TASK DETAILS >> Please output only the lines running from the one that contains "The image size is (261, 308)." through the last line of the data below, exactly as they stand, with no pictures.

GIVEN RECORDS >>
##########

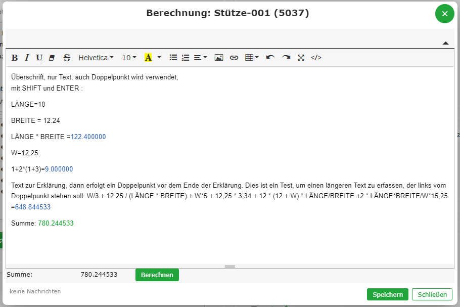Image resolution: width=460 pixels, height=307 pixels.
Task: Insert a numbered ordered list
Action: click(186, 58)
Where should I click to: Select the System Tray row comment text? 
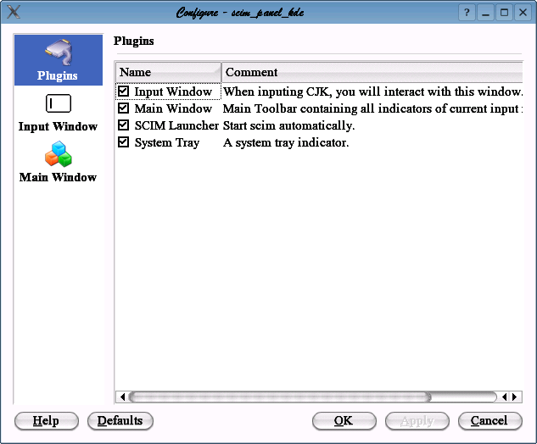click(286, 142)
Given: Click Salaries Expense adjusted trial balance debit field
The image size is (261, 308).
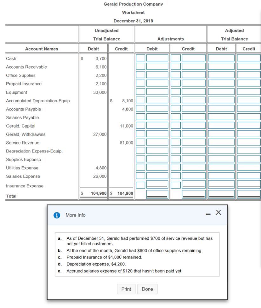Looking at the screenshot, I should [221, 176].
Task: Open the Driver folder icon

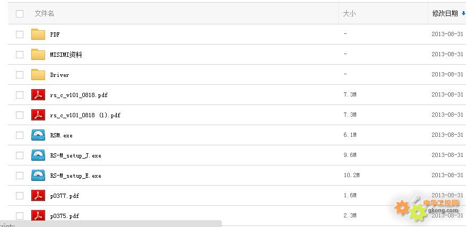Action: pos(38,75)
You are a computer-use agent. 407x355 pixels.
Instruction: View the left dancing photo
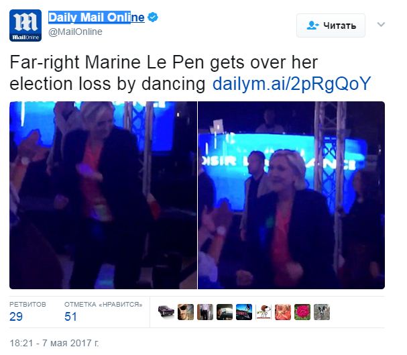coord(103,195)
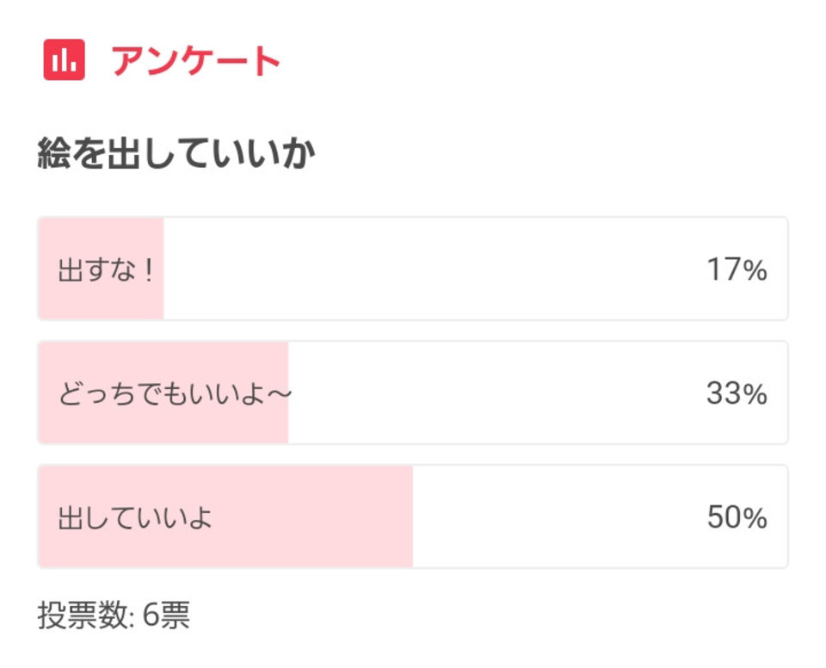This screenshot has height=668, width=826.
Task: Click the poll question 絵を出していいか
Action: point(176,153)
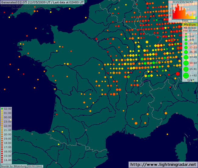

##########

ANSWER >>
The image size is (261, 308).
Looking at the screenshot, I should [221, 176].
Task: Open the Driver folder icon

Action: pos(38,75)
You are a computer-use agent. 407x355 pixels.
Instruction: View the left dancing photo
coord(103,195)
This screenshot has height=668, width=826.
Task: Click the poll question 絵を出していいか
Action: point(176,153)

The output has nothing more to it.